Honeycomb has introduced Board templates to assist users in visualizing their data efficiently, offering pre-built templates that generate visualizations with a single click. These templates, such as Refinery Overview, Service Health, and Real User Monitoring, are designed to address common queries and provide insights into different aspects of data management, like sampling operations and service health. Users can customize these templates by modifying or adding queries to suit their specific needs. For those unfamiliar with Honeycomb or observability, the platform highlights necessary fields for instrumentation and guides users on incorporating them into applications. Honeycomb plans to expand its template library and encourages feedback from its community, Pollinators, to develop additional templates.
Sep 13, 2023 349 words in the original blog post.
Ian Duncan, a Staff Engineer at Mercury, shares insights into addressing a tracing issue with OpenTelemetry in Haskell, where unrelated web requests were mistakenly linked in the same trace. OpenTelemetry, a framework for logging, metrics, and distributed tracing, allows developers to instrument code using a single API, sending data to various backends like Honeycomb, which Mercury primarily uses. The core of the issue was traced back to external requests misusing W3C Trace Context headers, causing them to be incorrectly identified as part of the same trace. By removing these headers at the Cloudflare level, Mercury resolved the problem and prevented potential denial-of-service attacks on their tracing infrastructure. This experience highlights the challenges and solutions in managing distributed tracing in a complex system, emphasizing the importance of understanding and correctly implementing tracing propagators.

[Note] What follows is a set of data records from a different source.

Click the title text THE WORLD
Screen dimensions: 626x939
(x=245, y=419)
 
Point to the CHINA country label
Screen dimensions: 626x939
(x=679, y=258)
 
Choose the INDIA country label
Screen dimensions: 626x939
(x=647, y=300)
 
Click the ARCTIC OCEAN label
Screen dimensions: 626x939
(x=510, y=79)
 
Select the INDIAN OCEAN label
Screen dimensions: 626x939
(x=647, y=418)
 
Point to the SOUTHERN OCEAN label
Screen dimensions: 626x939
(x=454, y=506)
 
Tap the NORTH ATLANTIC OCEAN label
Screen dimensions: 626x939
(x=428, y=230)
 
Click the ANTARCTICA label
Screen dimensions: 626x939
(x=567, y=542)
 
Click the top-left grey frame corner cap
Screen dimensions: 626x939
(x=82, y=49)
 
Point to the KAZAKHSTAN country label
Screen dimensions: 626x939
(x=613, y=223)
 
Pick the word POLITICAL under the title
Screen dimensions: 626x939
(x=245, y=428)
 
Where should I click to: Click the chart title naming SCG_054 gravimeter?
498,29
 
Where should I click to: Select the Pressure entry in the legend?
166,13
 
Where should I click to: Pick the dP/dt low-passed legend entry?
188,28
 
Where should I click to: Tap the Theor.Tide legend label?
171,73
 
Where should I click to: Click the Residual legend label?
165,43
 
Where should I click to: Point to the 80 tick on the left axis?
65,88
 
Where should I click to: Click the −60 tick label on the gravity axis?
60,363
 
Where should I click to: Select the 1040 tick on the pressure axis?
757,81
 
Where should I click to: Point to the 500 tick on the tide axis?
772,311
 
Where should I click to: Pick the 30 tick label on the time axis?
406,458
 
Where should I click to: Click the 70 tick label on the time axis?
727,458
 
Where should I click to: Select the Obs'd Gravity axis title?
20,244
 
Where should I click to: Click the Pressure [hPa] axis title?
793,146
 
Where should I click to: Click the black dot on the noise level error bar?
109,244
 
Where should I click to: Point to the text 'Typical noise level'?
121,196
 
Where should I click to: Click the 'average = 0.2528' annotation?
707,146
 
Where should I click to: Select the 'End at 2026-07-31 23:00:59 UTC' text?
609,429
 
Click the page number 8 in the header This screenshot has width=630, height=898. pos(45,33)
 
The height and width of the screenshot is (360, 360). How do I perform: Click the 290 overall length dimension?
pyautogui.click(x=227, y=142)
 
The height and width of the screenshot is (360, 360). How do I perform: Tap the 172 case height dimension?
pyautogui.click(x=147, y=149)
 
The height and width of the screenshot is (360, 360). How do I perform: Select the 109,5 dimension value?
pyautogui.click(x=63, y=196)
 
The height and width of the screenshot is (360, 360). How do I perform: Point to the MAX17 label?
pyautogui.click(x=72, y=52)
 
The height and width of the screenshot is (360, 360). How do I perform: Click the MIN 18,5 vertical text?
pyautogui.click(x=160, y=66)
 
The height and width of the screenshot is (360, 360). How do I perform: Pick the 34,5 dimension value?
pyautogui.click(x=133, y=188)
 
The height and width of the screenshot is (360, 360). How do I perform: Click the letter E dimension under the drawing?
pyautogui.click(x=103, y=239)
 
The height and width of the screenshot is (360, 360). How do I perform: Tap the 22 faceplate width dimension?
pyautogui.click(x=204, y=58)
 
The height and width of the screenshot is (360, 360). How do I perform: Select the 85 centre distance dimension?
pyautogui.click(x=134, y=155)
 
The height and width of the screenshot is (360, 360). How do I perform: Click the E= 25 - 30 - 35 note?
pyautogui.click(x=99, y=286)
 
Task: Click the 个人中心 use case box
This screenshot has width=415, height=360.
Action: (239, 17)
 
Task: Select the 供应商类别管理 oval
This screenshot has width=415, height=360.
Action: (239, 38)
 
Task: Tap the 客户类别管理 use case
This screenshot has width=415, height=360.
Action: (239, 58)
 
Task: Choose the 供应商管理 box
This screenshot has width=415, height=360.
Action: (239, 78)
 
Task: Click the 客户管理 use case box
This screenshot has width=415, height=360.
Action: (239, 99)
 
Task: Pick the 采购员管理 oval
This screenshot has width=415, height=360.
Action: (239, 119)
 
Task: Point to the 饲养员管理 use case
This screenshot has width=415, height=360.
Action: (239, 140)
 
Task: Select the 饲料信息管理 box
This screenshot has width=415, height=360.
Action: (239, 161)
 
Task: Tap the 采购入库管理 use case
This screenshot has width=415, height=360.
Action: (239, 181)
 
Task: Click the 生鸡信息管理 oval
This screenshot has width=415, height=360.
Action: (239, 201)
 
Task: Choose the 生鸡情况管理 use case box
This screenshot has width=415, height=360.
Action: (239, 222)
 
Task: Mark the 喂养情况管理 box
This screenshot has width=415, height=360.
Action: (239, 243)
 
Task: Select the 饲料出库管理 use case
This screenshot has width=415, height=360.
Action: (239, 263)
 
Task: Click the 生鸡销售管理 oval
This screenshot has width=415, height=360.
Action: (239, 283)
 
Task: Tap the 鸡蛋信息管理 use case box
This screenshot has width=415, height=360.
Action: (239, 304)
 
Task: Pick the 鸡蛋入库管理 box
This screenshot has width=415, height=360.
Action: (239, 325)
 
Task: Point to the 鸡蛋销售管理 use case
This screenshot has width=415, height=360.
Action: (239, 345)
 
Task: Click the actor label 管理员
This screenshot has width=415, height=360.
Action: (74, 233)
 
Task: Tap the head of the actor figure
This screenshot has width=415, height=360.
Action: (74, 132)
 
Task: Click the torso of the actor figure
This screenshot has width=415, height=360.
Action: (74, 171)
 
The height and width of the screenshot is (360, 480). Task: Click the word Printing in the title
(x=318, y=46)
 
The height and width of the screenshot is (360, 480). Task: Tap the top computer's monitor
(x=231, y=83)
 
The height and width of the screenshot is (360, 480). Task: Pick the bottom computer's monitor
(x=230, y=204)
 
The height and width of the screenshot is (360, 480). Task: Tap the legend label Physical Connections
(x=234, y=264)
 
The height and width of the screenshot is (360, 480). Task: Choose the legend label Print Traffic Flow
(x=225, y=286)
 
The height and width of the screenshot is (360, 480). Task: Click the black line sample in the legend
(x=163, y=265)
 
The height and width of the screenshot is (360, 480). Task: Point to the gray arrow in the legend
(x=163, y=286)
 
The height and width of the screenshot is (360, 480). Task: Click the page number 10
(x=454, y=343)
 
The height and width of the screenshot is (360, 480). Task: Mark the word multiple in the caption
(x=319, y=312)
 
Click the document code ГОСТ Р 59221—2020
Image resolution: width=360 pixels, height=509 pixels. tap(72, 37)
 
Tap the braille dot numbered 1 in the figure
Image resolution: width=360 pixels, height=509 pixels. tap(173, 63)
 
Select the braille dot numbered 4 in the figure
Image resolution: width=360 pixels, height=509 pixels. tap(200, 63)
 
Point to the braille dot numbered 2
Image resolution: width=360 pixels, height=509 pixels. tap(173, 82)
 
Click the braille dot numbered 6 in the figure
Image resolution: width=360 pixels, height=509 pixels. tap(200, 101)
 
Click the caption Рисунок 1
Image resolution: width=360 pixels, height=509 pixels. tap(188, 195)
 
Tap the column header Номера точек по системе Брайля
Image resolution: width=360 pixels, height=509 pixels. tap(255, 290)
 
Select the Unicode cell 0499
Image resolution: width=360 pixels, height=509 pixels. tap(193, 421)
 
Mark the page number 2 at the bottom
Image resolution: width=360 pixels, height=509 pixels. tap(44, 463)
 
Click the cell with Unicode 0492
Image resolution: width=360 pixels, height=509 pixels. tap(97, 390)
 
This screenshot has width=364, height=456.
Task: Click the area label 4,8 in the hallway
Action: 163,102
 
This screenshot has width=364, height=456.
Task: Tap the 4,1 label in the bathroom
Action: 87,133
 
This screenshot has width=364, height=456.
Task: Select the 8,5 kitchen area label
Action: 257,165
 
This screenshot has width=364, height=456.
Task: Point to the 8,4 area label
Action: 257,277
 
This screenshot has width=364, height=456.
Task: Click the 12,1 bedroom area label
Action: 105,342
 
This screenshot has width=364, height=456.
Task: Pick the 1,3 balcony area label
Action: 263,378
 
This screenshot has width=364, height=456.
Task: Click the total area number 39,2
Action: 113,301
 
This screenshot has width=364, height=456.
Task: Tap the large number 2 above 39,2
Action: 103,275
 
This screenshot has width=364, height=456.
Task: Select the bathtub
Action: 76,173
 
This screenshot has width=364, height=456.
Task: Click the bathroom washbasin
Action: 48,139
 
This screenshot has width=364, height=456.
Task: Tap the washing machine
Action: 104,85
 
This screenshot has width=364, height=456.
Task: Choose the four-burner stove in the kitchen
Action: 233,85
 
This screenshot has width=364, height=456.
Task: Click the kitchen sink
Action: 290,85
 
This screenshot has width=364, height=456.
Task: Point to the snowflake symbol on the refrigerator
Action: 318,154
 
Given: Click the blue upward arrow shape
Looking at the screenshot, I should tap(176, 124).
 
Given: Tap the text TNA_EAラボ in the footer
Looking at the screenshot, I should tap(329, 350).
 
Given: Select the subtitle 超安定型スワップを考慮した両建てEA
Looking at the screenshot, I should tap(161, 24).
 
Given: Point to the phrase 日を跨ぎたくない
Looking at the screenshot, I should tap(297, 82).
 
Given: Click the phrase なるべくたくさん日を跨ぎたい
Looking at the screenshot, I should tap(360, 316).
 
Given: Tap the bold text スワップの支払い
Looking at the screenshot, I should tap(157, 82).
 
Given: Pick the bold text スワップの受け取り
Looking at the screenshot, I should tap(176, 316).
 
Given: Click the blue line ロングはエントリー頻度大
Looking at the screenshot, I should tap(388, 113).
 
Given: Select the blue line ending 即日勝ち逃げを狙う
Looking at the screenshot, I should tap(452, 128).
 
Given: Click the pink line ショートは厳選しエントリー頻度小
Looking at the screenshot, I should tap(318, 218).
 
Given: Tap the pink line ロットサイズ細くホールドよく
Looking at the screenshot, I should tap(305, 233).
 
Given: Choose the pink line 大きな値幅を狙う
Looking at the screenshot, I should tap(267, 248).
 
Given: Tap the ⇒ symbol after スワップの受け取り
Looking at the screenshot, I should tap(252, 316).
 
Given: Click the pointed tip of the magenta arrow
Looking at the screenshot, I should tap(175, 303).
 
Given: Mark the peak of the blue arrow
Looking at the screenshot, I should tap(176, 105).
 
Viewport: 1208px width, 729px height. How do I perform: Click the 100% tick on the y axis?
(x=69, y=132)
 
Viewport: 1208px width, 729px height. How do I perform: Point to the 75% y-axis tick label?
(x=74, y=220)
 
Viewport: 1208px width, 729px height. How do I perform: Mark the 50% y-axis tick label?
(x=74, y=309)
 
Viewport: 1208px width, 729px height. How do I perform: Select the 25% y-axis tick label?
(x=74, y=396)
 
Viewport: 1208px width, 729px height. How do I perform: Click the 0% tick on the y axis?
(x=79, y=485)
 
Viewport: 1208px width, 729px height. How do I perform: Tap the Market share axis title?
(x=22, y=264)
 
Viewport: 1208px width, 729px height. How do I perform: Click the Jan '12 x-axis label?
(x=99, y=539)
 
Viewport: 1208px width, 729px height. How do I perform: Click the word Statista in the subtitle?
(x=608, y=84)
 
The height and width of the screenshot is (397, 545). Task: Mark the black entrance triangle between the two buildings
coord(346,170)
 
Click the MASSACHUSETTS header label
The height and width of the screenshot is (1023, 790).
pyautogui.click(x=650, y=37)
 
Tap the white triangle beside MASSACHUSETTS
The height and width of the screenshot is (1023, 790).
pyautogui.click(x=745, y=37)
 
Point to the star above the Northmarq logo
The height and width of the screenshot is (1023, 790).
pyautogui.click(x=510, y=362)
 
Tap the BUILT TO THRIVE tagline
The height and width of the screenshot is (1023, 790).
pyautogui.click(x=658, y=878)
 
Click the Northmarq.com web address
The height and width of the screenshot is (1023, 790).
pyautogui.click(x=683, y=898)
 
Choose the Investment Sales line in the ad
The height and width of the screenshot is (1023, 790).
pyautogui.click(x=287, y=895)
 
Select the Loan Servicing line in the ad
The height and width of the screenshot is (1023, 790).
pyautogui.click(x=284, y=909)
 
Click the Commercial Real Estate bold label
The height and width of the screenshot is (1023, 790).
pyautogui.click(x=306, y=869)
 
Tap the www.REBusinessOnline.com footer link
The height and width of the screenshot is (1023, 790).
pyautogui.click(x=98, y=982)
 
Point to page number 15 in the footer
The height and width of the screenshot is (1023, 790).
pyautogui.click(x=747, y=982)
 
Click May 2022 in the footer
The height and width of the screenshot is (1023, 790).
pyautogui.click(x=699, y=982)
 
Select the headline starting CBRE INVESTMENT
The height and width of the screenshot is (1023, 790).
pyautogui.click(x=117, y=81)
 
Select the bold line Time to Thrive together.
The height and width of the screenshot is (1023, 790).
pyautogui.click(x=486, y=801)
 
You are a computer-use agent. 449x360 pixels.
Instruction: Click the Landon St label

Sep 11, 2023 2,222 words in the original blog post.
Deploying the OpenTelemetry Collector using Helm charts simplifies the process of integrating observability into a Kubernetes environment, particularly when combined with services like Honeycomb. The Helm charts provide default configurations, which minimize the need for extensive custom setups, and include useful features such as presets and environment variable config replacement to streamline the deployment. For instance, using the DaemonSet mode ensures that each node in a Kubernetes cluster runs an instance of the Collector, optimizing resources like CPU and memory. Configurations can be further enhanced by defining receivers, exporters, and pipelines, enabling seamless data flow to endpoints, and allowing for easy management of telemetry data. The use of environment variables in the configuration file offers flexibility, as it replaces placeholders with actual values during runtime, thus maintaining cleaner deployment scripts. Overall, the Helm charts facilitate an efficient setup process with sensible defaults, making it accessible even for those new to Kubernetes-based observability solutions.
Sep 05, 2023 1,074 words in the original blog post.
On July 25th, 2023, Honeycomb experienced a significant outage affecting all user-facing components for over an hour, marking the most severe incident since acquiring paying customers. The outage stemmed from a routine cluster switch intended to bypass a bug, which instead uncovered a subtle implementation flaw that halted database writes and led to a system crash. Attempts to resolve the issue revealed a deadlock in MySQL's internals, exacerbated by increased database load due to cache failures. The recovery process involved implementing circuit breakers, failing over to a database replica, and manually updating schema timestamps, although this introduced some data inaccuracies. The incident highlighted how efforts to avoid minor bugs inadvertently contributed to the outage, prompting Honeycomb to explore architectural changes and strengthen its caching mechanisms to prevent future occurrences. Despite the challenges, the company aims to improve response times and mitigate similar incidents by learning from the experience and refining its systems and processes.
Sep 01, 2023 1,539 words in the original blog post.